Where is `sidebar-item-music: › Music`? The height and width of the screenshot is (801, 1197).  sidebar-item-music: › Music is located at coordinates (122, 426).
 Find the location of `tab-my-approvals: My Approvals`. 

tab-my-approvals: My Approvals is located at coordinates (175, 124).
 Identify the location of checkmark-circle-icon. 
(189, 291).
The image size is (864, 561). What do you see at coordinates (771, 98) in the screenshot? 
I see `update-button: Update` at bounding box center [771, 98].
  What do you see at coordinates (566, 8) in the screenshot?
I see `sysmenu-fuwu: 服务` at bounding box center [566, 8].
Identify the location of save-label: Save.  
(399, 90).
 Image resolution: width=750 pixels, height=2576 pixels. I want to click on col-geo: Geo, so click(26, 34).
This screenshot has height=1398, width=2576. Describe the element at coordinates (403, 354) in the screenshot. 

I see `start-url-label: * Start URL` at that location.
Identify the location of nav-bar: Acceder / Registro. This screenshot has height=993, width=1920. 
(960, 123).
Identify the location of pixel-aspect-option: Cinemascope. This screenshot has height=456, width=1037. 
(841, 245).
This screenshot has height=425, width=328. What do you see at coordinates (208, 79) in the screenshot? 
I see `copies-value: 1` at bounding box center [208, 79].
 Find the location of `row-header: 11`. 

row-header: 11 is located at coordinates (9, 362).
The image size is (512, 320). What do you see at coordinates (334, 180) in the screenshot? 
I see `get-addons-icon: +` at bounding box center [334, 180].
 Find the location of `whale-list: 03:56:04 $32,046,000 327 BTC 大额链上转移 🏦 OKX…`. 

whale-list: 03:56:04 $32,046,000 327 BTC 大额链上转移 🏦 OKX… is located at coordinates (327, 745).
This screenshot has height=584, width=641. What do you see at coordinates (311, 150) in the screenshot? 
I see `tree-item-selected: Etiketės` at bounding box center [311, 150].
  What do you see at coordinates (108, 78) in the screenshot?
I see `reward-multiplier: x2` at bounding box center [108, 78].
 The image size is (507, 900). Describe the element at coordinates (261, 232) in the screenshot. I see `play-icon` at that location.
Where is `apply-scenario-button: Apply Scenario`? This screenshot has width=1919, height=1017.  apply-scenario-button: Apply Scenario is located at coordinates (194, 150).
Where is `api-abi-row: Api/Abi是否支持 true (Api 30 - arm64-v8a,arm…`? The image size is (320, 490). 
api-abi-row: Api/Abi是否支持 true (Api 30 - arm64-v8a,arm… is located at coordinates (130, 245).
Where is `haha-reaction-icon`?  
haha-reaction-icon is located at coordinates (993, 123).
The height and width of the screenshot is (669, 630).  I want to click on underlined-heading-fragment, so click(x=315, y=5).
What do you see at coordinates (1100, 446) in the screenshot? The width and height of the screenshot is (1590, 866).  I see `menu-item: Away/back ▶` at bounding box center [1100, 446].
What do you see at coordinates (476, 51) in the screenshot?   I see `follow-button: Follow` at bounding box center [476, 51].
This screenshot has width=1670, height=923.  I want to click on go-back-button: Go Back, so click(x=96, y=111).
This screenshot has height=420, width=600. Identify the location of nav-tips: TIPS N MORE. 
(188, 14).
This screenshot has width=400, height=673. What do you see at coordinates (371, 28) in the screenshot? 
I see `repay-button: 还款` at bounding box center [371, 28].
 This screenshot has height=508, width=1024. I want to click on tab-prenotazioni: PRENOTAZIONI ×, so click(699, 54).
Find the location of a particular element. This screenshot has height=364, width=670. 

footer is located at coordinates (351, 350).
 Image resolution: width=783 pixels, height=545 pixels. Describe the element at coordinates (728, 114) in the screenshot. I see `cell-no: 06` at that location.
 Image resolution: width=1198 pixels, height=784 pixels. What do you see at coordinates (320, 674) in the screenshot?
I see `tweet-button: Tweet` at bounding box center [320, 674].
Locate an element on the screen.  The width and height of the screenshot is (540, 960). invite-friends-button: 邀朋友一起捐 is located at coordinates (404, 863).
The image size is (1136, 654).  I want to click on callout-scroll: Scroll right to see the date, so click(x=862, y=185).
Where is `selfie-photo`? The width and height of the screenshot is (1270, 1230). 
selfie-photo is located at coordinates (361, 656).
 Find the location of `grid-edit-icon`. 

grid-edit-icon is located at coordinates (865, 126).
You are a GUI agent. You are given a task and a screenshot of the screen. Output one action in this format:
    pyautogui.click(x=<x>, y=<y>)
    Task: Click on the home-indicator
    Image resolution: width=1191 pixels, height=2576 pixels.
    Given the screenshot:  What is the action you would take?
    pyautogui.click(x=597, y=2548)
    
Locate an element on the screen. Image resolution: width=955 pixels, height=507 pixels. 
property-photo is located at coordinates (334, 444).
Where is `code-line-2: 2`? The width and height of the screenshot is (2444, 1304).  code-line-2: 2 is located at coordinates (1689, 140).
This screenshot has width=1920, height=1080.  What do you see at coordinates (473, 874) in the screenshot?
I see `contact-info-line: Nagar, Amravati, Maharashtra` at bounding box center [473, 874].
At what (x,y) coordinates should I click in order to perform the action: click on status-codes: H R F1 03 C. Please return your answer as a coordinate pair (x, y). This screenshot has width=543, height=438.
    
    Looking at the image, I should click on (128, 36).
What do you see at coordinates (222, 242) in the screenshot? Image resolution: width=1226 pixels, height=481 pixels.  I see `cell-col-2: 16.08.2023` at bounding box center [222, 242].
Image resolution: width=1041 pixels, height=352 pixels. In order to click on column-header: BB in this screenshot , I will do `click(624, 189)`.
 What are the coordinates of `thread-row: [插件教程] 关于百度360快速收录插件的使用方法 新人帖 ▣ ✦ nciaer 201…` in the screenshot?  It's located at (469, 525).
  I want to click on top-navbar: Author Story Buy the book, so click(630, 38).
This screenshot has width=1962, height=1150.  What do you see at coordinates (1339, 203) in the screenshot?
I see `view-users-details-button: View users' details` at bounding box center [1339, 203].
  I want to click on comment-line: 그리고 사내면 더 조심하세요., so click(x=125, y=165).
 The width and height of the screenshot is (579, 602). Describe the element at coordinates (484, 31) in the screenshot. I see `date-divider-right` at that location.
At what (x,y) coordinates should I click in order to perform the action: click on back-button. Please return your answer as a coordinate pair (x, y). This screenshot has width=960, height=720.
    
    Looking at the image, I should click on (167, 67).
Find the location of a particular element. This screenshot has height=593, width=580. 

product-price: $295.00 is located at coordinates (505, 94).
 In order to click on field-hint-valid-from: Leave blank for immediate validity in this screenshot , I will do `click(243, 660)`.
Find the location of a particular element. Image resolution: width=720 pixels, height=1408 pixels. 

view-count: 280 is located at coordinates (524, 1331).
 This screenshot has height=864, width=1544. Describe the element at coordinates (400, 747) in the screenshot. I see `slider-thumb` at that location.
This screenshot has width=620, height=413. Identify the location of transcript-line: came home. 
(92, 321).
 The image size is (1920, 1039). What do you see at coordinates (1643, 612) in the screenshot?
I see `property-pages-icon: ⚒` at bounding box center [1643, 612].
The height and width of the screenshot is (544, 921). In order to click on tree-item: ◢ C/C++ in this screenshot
________________________________________
Output the part of the rows that opens with the line containing "has height=364, width=670." and closes with the line containing "center [473, 874].", both lines included, as a Markdown table with the columns Index and Line text. Give each nonblank line its own table row, numbered in order.

| Index | Line text |
|---|---|
| 1 | Find the location of a particular element. This screenshot has height=364, width=670.  |
| 2 | footer is located at coordinates (351, 350). |
| 3 |  Image resolution: width=783 pixels, height=545 pixels. Describe the element at coordinates (728, 114) in the screenshot. I see `cell-no: 06` at that location. |
| 4 |  Image resolution: width=1198 pixels, height=784 pixels. What do you see at coordinates (320, 674) in the screenshot? |
| 5 | I see `tweet-button: Tweet` at bounding box center [320, 674]. |
| 6 | Locate an element on the screen.  The width and height of the screenshot is (540, 960). invite-friends-button: 邀朋友一起捐 is located at coordinates (404, 863). |
| 7 | The image size is (1136, 654).  I want to click on callout-scroll: Scroll right to see the date, so click(x=862, y=185). |
| 8 | Where is `selfie-photo`? The width and height of the screenshot is (1270, 1230).  |
| 9 | selfie-photo is located at coordinates (361, 656). |
| 10 |  Find the location of `grid-edit-icon`.  |
| 11 | grid-edit-icon is located at coordinates (865, 126). |
| 12 | You are a GUI agent. You are given a task and a screenshot of the screen. Output one action in this format: |
| 13 |     pyautogui.click(x=<x>, y=<y>) |
| 14 |     Task: Click on the home-indicator |
| 15 |     Image resolution: width=1191 pixels, height=2576 pixels. |
| 16 |     Given the screenshot:  What is the action you would take? |
| 17 |     pyautogui.click(x=597, y=2548) |
| 18 | Locate an element on the screen. Image resolution: width=955 pixels, height=507 pixels.  |
| 19 | property-photo is located at coordinates (334, 444). |
| 20 | Where is `code-line-2: 2`? The width and height of the screenshot is (2444, 1304).  code-line-2: 2 is located at coordinates (1689, 140). |
| 21 | This screenshot has width=1920, height=1080.  What do you see at coordinates (473, 874) in the screenshot? |
| 22 | I see `contact-info-line: Nagar, Amravati, Maharashtra` at bounding box center [473, 874]. |